珍しくもない、奇抜性を狙ったダイエット本かと思いきや、
ドクターの監修による糖質管理の手引書である。
きちんと内容を読んで、その手引きに従えば、大きな
効果があると思われる。

しかしながら、そのタイトルの奇抜性によって、
書籍の紹介やPRに、一般の人に対して大きな誤解を
生じさせる危険性がある。

タイトルだけを見れば、「お酒を飲んでダイエットしよう」
という、酒飲みには恰好の意味合いになる。
むしろ、普段飲まない人をしてダイエットのために飲もうと
思わせる事の方が問題である。

ドクターたるものが監修をしていてこのタイトルとは、
情けなくもある。 内容ではなく、世間の風潮に迎合した
「売れる本」的なタイトル付けが情けないのである。

内容については、糖尿病関係、ダイエット関係本とさして
大差ない。

カロリー、糖質上、お酒は糖尿病患者にとっては
天敵とされてきたが、今ではカロリーオフ、糖質ゼロの
お酒も販売されており、取り立てて「酒飲みダイエット」
などと銘打つ意味もない。

肥満の問題は、無論、摂取カロリーが消費カロリーを
大幅に上回って、体に脂質が蓄積されることが原因であり、
ダイエットとしては、摂取カロリーを抑え、消費量を
増やすことが大原則である。

いかに楽にダイエットできるかのノウハウがダイエット本の
売れ行きを左右するような風潮であるが、肥満は生活習慣に
おいて表れた結果であり、楽にダイエットなどできる
わけがない。

長い年月にわたる生活習慣の中で肥満となったものを、
楽に、しかも早期に痩せる効果を出せるダイエット法など
ないのである。

次に代謝の問題がある。
人それぞれ個人差があって、汗かきの人もいれば、
汗をかきにくい人もいるように、代謝自体はその人その人で
大きく異なる。

水を飲んでも太るという人もいれば、痩せの大食いと
いわれる人もいる。
お酒におぼれ、満足に食事が摂れなくなって痩せ細る人は
多いが、逆に過剰な食事にお酒がプラスして肥満、糖尿病へと
つながる人もいる。

アルコール自体には糖質はないし、体内でも急速に
代謝される。
蒸留酒である焼酎なら良いが、醸造酒であるビール、日本酒、
ウイスキーなどはアルコールよりもその糖質が問題と
されるのである。

さて、カロリーあるいは糖質の摂取と消費の
バランスの問題。
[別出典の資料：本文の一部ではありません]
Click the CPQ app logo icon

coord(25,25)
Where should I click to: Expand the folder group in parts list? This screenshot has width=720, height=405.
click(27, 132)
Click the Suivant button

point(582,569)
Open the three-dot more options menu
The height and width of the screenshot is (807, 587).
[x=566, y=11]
そして代謝の問題。
この原則は変わらないのであるから、その人の状況に応じた
バランス回復の対策が個別に講じられるべきである。

その対策を、忠実かつ継続的に実行すれば必ず効果は表れる。
だが、根本的な問題は、痩せたいけれど、食べたいものを
食べたいという抜き難い欲求なのである。

酒飲みは、わかっちゃいるけどやめられないのである。
その意味では、ダイエットの問題、飲酒の問題も、
根本的なところでは共通する面があるようだ。

酒飲みが、苦しくともお酒をやめれば、何かが変わっていく。
ダイエットもまた然りである。

タイトルを誤解して、お酒を飲んで、食べたいものを食べて、
それがダイエットにつながると考えるのは、あまりにも
馬鹿げている。

お酒を飲みながら、アルコール依存症の回復を
望むようなものなのである。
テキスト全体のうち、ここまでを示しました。